The movie opens on train where Johnnie Aysgarth (Cary Grant) sits down in a private first class compartment with a frumpy young woman named Lina (Joan Fontaine). Johnnie makes an excuse that he was in another first class car but couldn't stand the smoke. When the conductor collects the tickets, he finds that Johnnie doesn't have a first class ticket or enough money to cover the difference in fare. With some slick salesmanship, Johnnie gets Lina to pay the additional fare. This is a foreshadowing of things to come. They meet again and have a whirlwind romance and get married. Lida quickly finds out that Johnnie has champaign tastes on a beer drinker's budget and uses a lot of charm and shrewd chicanery to obtain money without doing an honest day's work. As time goes on, Lida losses trust in Johnnie but later develops legitimate fears that he may go as far as committing murder for financial gain. This sets up the remainder of the film with plenty of suspense and drama finding out who the real Johnnie is and how far he'll go with his money scheming shenanigans.

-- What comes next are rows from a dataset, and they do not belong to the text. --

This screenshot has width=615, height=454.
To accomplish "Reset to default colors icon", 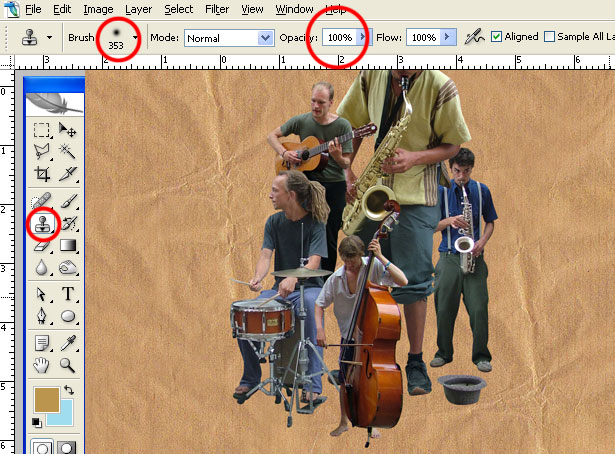I will click(x=36, y=423).
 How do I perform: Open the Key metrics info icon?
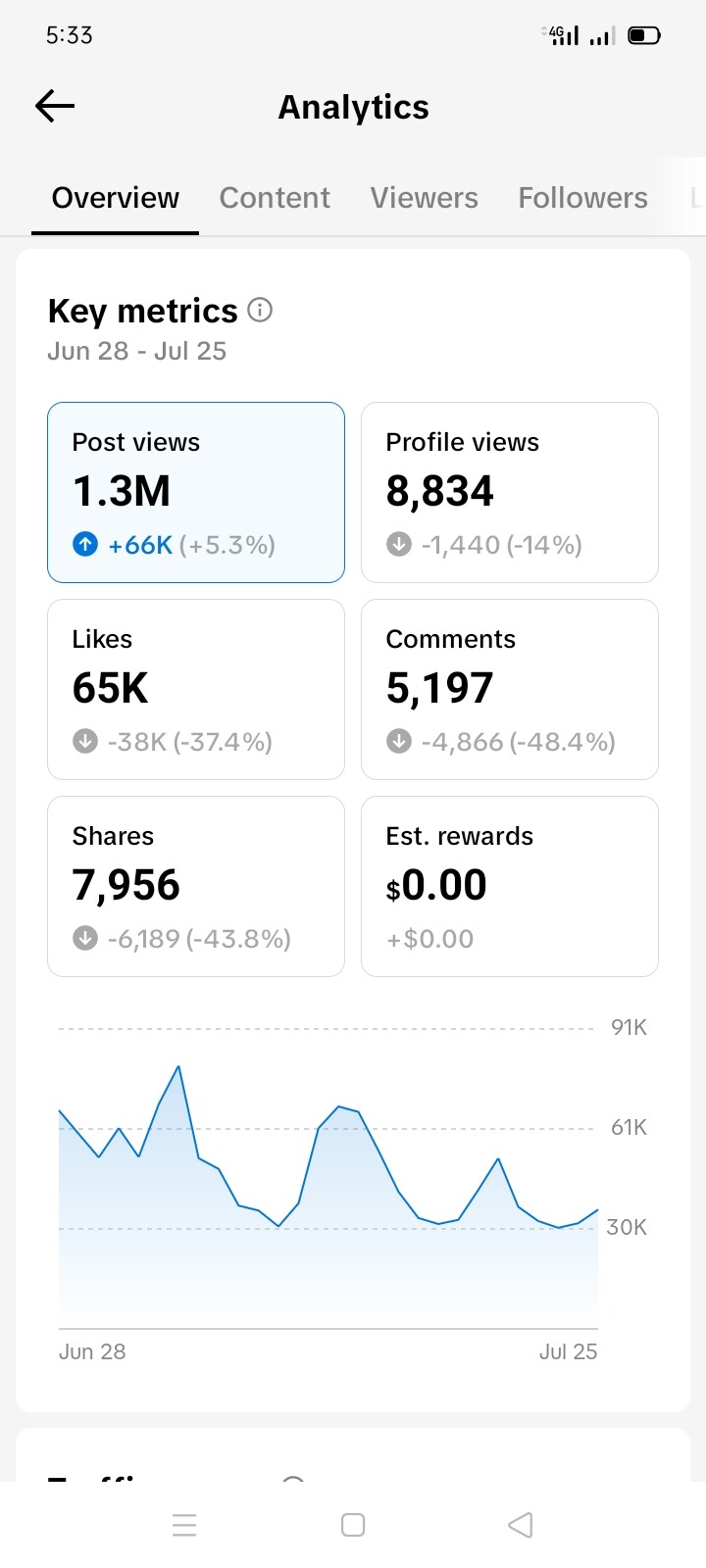pos(260,311)
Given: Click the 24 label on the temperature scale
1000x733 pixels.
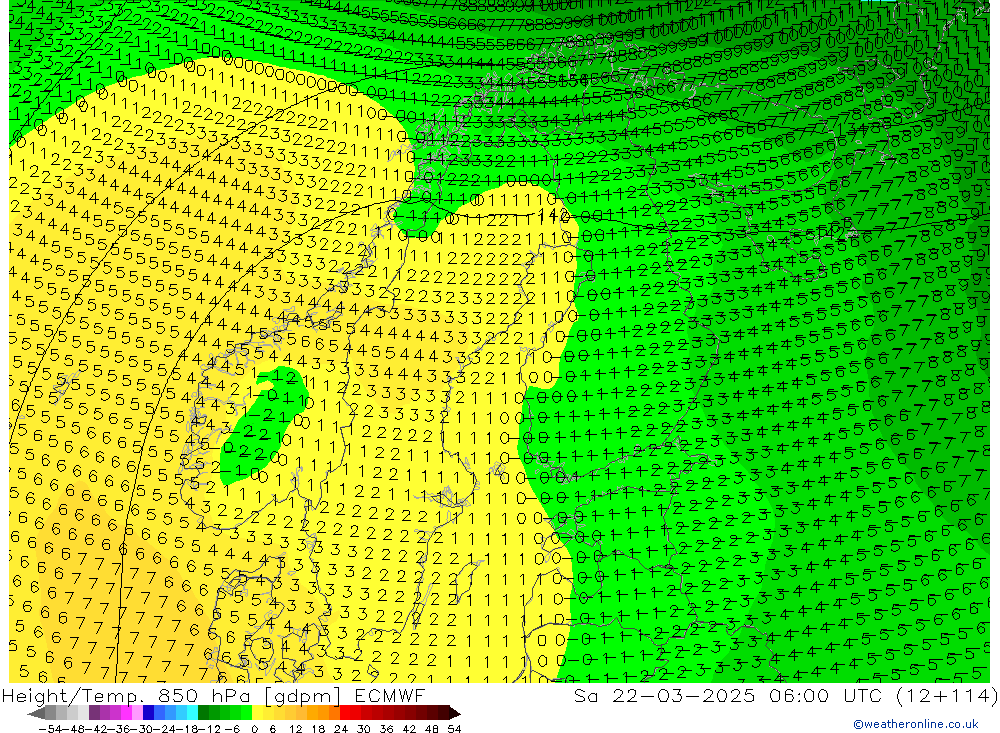Looking at the screenshot, I should [344, 728].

I thoroughly enjoyed this movie for many reasons, but mainly because of the two leading actors: Cary Grant and Joan Fontaine. Not only were their individual performances terrific, but also the chemistry between the two was astounding. The Johnnie Aysgarth character was a spellbinding enigma throughout the entire film. Alfred Hitchcock masterfully directed the acting so that it was hard to tell if Johnnie was a charming, but irresponsible child in a man's body or deadly sociopath. Joan Fontaine won an Oscar for her performance as the emotionally tortured wife. Nigel Bruce also did a great job in a supporting role as Johnnie's old friend 'Beaky'. Another wonderful thing about this movie is that there is a clear comical element to the film - especially when Johnnie assumes that his newly wedded wife has lots of money but finds out she doesn't. The way Johnnie wiggles his way out several tight spots is a fascinating display of his creative and spontaneous ingenuity. All in all, it's a terrific suspense film with virtually no wasted moments in the entire movie. The ending is slightly controversial only because we find out in the commentary that the ending was change at the last minute. Some people would have undoubtedly preferred the original ending. I'm fine with the released version.

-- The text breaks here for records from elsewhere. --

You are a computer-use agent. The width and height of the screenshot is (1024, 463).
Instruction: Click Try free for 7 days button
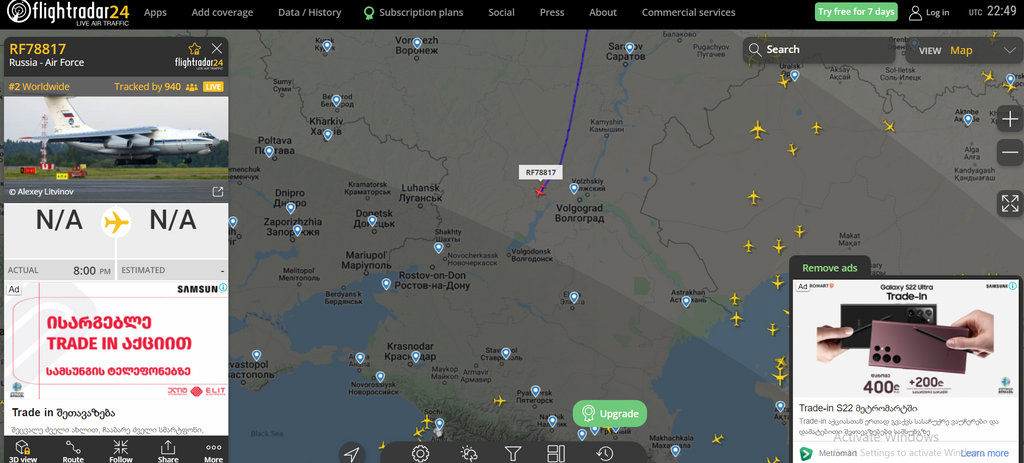point(856,12)
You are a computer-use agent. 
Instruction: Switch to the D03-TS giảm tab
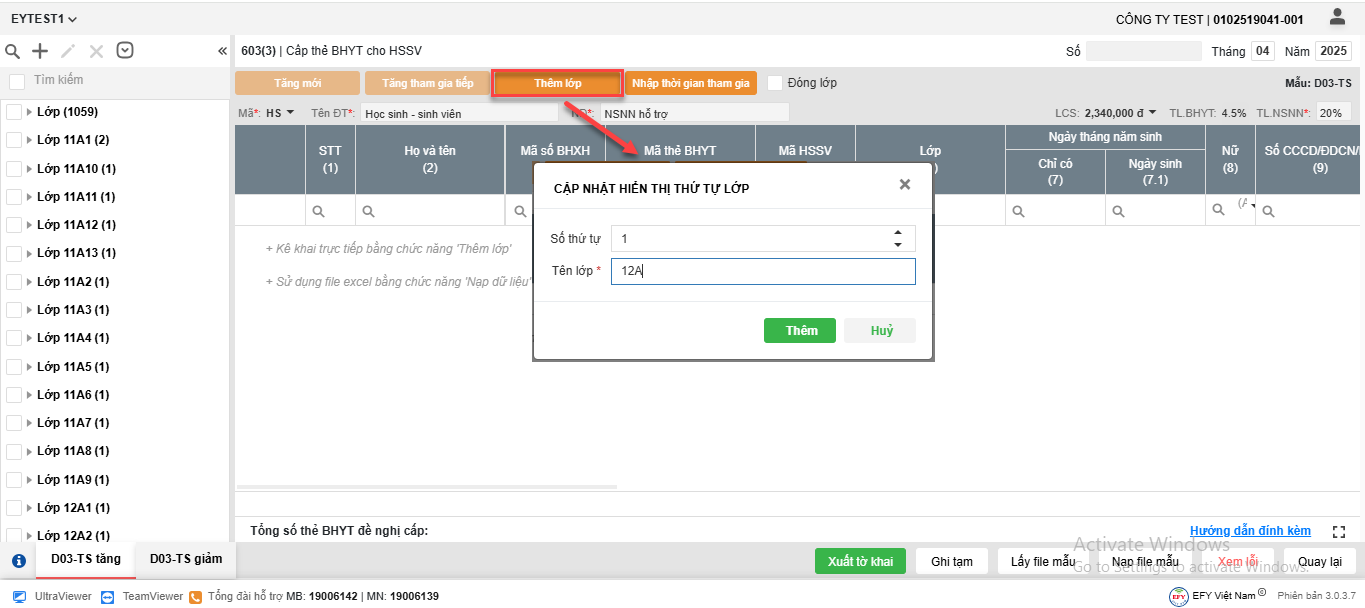pyautogui.click(x=186, y=559)
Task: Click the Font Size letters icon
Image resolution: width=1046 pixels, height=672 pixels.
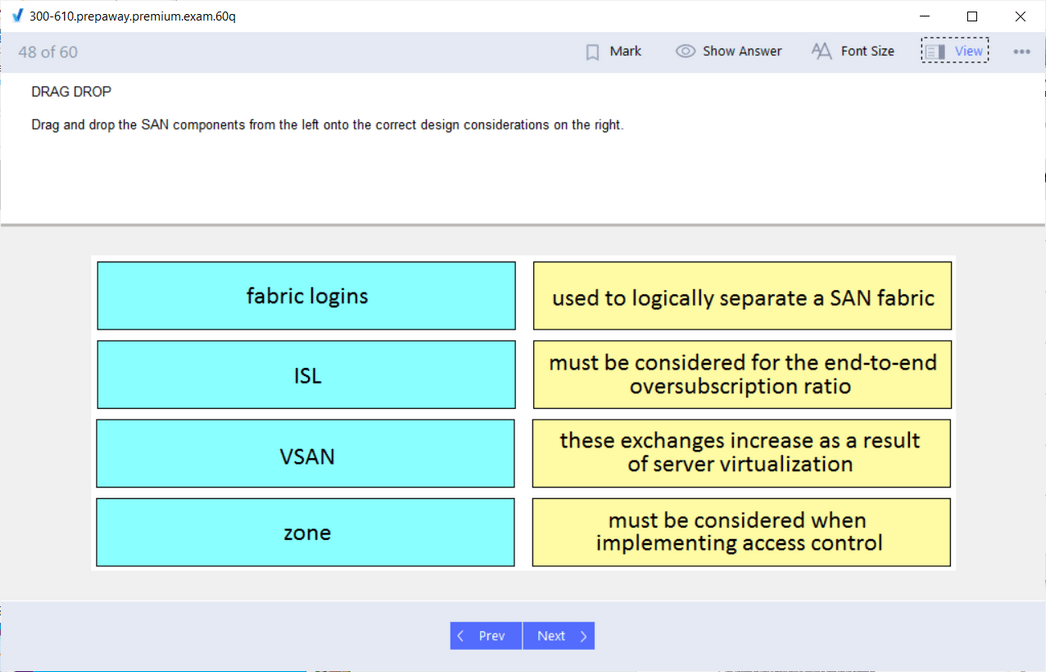Action: coord(821,51)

The DVD picture quality is nearly perfect for a movie this old. The transfer is sharp and blemish-free, with only a few grainy scenes. The sound was fine and DVD includes a bonus commentary segment about "Suspicion".


Movie: A

DVD Quality: A

Hitchcock keeps you guessing again!5
Like his other great films that relied on the last few minutes of the movie to resolve the great mystery throughout (like Psycho), this one keeps you guessing until the end. As a matter of fact, it's one of those movies that you have to watch again just to catch all the clues you missed throughout. From the first time we meet Grant's character, we see a taste of things to come from him. He's irresponsible with money, which leads him to make some bad decisions - yet Fontaine's character loves him anyway. Then things take a turn for the worst, and he finds himself deeply in debt and the world crashing down on him. His only solution: insurance money...money that can only be collected by his wife's death - but would he go that far? Or worse yet: has he murdered already? This movie keeps you guessing until the last minutes of it. While I agree that the ending comes rather too abruptly and you feel slightly robbed by the quick resolution of it all, it's still a great Hitchcock film (weren't they all though?) and deserves to easily head into the top 10 of all of his efforts.